Thursday, October 12, 2017

So... How is self-publishing different (or better)?

Tuesday, we discussed exactly what traditional publishing is, how it works from submission to publication, so today it’s time for self/vanity publishing. For our purposes, I’m going to simplify it and call them both self-publishing (really, vanity publishing is just a more expensive version of self-publishing).

How it Works

Essentially, self-publishing is designed to make it easier for an author to get published. In the traditional realm, authors have to keep sending out their manuscripts to various publishers, hoping an editor somewhere out there will read it and like it enough to take it to the board. But in self-publishing, we get to completely skip that whole process.

(Usually, this is where I’d tell you how annoying it is to work with self-publishers, but remember, I’m not doing that in this series. This month is all about the good stuff.)

Self-publishing is great if you’re on a clock, or if you’ve tried it the traditional way and gotten nothing but an endless line of rejections. It’s also a great way to start developing a platform, if your intention is to work with a traditional publisher later on down the line.

But let’s look at the specifics on how it works.

It starts when a writer pays a publisher for the ability to publish the manuscript.

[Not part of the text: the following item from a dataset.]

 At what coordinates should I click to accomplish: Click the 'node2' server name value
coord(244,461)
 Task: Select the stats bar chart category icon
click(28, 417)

Depending on what publisher you go with, those prices will vary. The author becomes the sole person responsible for editing, cover design, marketing, everything. There is no advance royalty, because there is no formal contract of that nature. If you’re working with a publisher like Amazon, sometimes there’s no formal contract at all.

Authors get to maintain all the rights to their work. The copyright goes in their name, once again, but now everything else is also creatively controlled by the author. There’s no reason to worry about not liking your cover design or getting stuck with edits that you don’t like, because you’re responsible for everything. After all, you’re the one paying for it.

Self-publishing allows authors to make their own decisions, to choose where they want to market and what readers they want to reach for in order to create and develop their platform. That’s something authors don’t get with traditional publishing.

I’m not going to lie though. Self-publishing is hard work—but that’s exactly what some authors need. 

If you’re looking to make your writing into a hardcore business, then yeah, maybe self-publishing is for you. If you have the money to throw into your projects, then yeah, self-publishing might be for you. There are some very good things about self-publishing, and it does fill a void in the system. Now there’s nothing to stop authors from getting published, no big business to tell writers they can’t be published.

And yeah, it means that the market is more saturated, but that really just means we all have to work harder to get our work seen—which is what we were already doing, from the start.